_Exercise_
Copy out exactly, and only, the lines from the one containing "Screen dimensions: 1568x373" through the end of the entries. No pictures.

_Material shown_
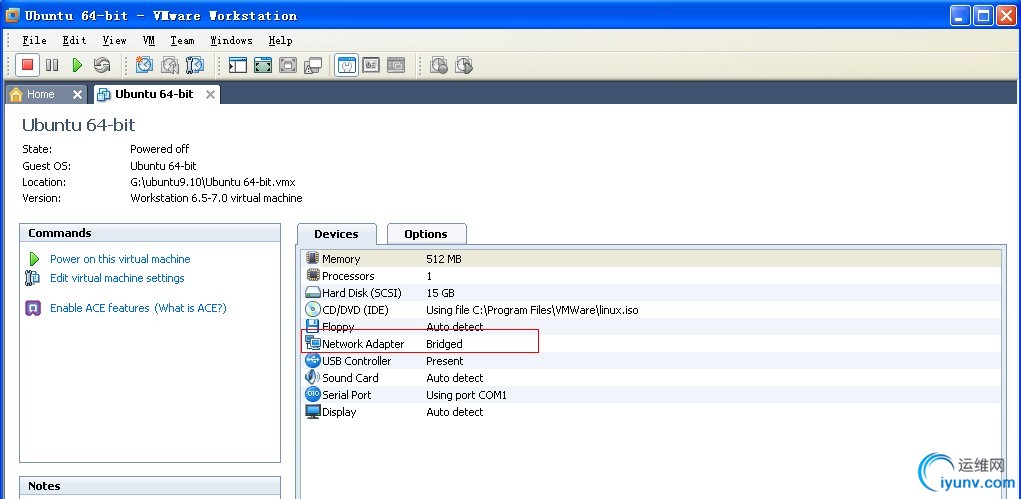Switch to the Options tab
Screen dimensions: 1021x499
(x=425, y=234)
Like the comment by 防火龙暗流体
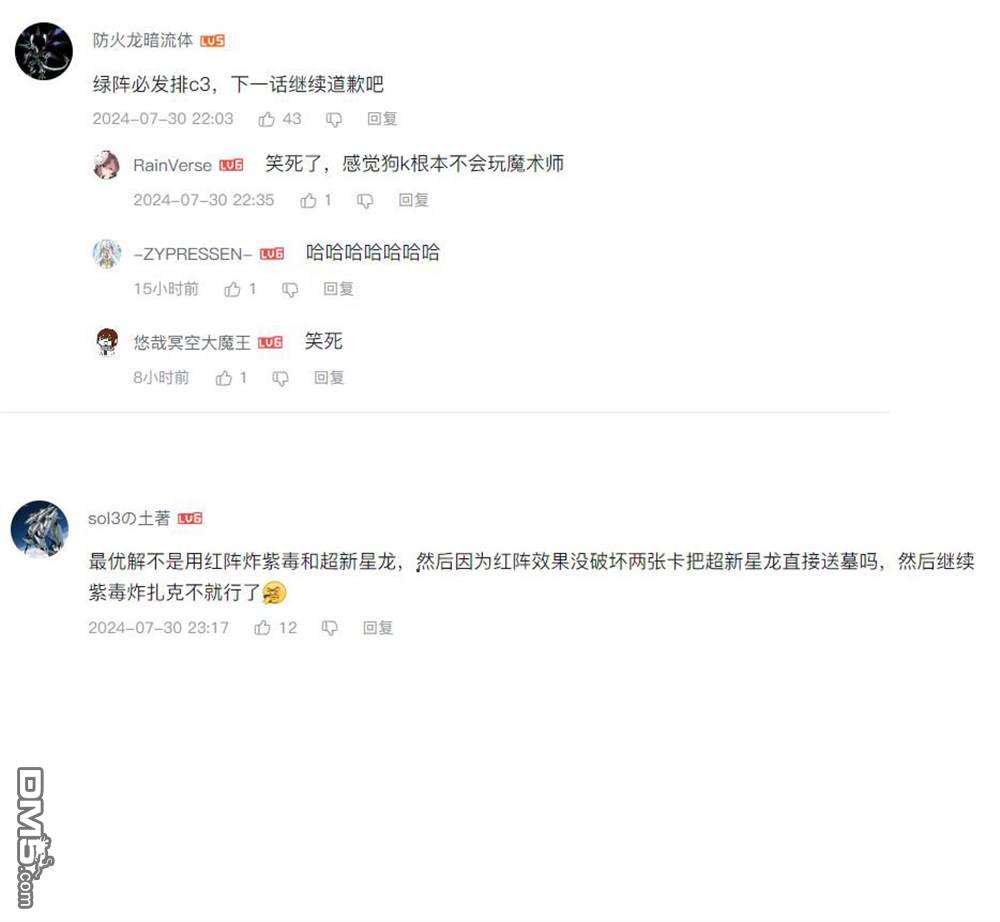This screenshot has width=1000, height=922. click(x=267, y=119)
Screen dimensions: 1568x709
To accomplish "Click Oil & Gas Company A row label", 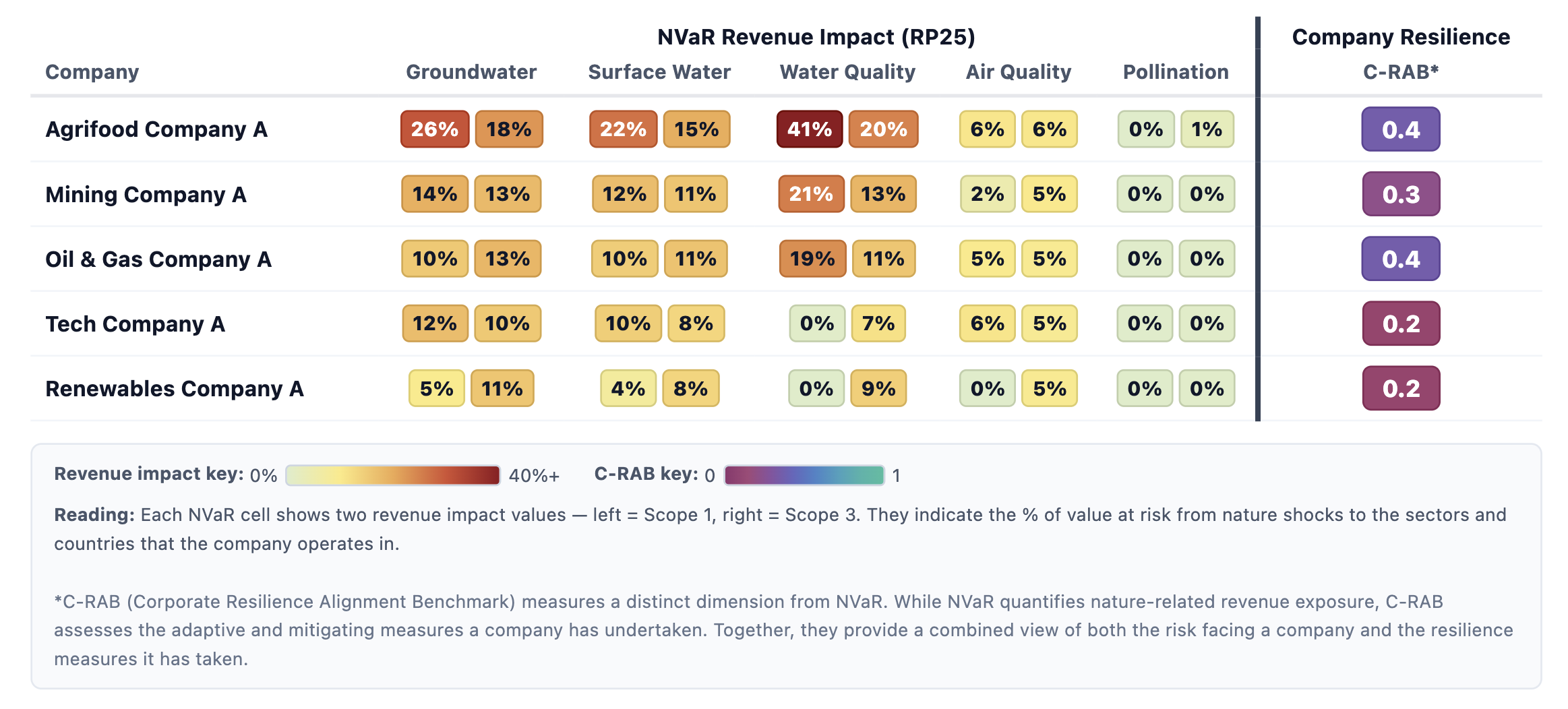I will pyautogui.click(x=158, y=259).
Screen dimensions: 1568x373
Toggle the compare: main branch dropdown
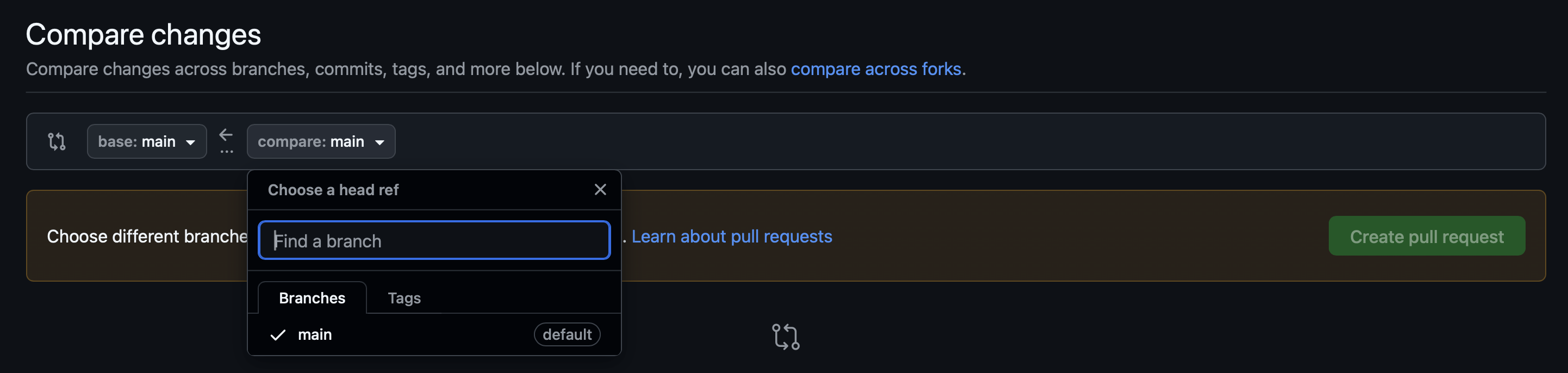pyautogui.click(x=320, y=141)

_Result for this exercise_
Screen dimensions: 1568x373
Toggle the compare: main branch dropdown
pyautogui.click(x=320, y=141)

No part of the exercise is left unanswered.